### Document passage
[Begin]

[HN Gopher] Automatic K8s pod placement to match external servic...
___________________________________________________________________
Automatic K8s pod placement to match external service zones
Author : toredash
Score : 76 points
Date : 2025-10-08 05:21 UTC (6 days ago)
(HTM) web link (github.com)
(TXT) w3m dump (github.com)
| toredash wrote:
| Hi HN,
|
| I wanted to share something I've worked a bit to solve regarding
| Kubernetes: its scheduler has no awareness of the network
| topology for external services that workloads communicate with.
| If a pod talks to a database (e.g AWS RDS), K8s does not know it
| should schedule it in the same AZ as the database. If placed in
| the wrong AZ, it leads to unnecessary cross-AZ network traffic,
| adding latency (and costs $).
|
| I've made a tool I've called "Automatic Zone Placement", which
| automatically aligns Pod placements with their external
| dependencies.
|
| Testing shows that placing the pod in the same AZ resulted in a
| ~175-375% performance increase. Measured with small, frequent SQL
| requests. It's not really that strange, same AZ latency is much
| lower than cross-AZ. Lower latency = increased performance.
|
| The tool has two components:
|
| 1) A lightweight lookup service: A dependency-free Python service
| that takes a domain name (e.g., your RDS endpoint) and resolves
| its IP to a specific AZ.
|
| 2 ) A Kyverno mutating webhook: This policy intercepts pod
| creation requests. If a pod has a specific annotation, the
| webhook calls the lookup service and injects the required
| nodeAffinity to schedule the pod onto a node in the correct AZ.
|
| The goal is to make this an automatic process, the alternative is
| to manually add a nodeAffinity spec to your workloads. But
| resources moves between AZ, e.g. during maintenance events for
| RDS instances. I built this with AWS services in mind, the
| concept is generic enough to be used for on-premise clusters to
| make scheduling decisions based on rack, row, or data center
| properties.
|
| I'd love some feedback on this, happy to answer questions :)
| darkwater wrote:
| Interesting project! Kudos for the release. One question: how
| are the failure scenario managed, i.e. AZP fails for whatever
| reason and it's in a crash loop? Just "no hints" to the
| scheduler, and that's it?

[End]

### Material provided
[Begin]

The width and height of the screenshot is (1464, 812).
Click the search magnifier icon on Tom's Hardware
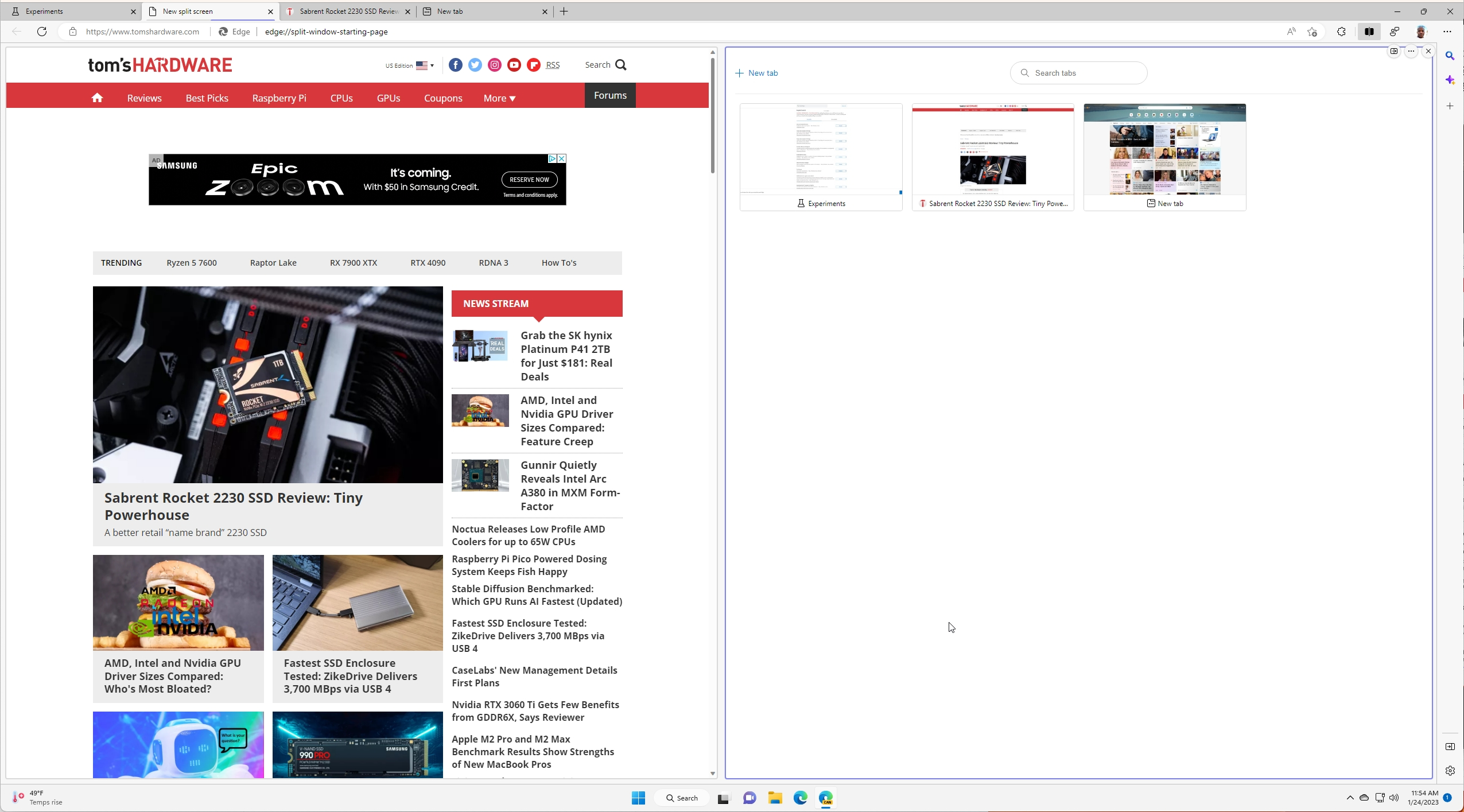point(622,65)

[End]

### Exercise directions
Rewrite the stretch of the Kubernetes pod placement thread from "[HN Gopher] Automatic" through "workloads communicate with.", switching "scheduler" to "dispatcher".

### Written solution
[HN Gopher] Automatic K8s pod placement to match external servic...
___________________________________________________________________
Automatic K8s pod placement to match external service zones
Author : toredash
Score : 76 points
Date : 2025-10-08 05:21 UTC (6 days ago)
(HTM) web link (github.com)
(TXT) w3m dump (github.com)
| toredash wrote:
| Hi HN,
|
| I wanted to share something I've worked a bit to solve regarding
| Kubernetes: its dispatcher has no awareness of the network
| topology for external services that workloads communicate with.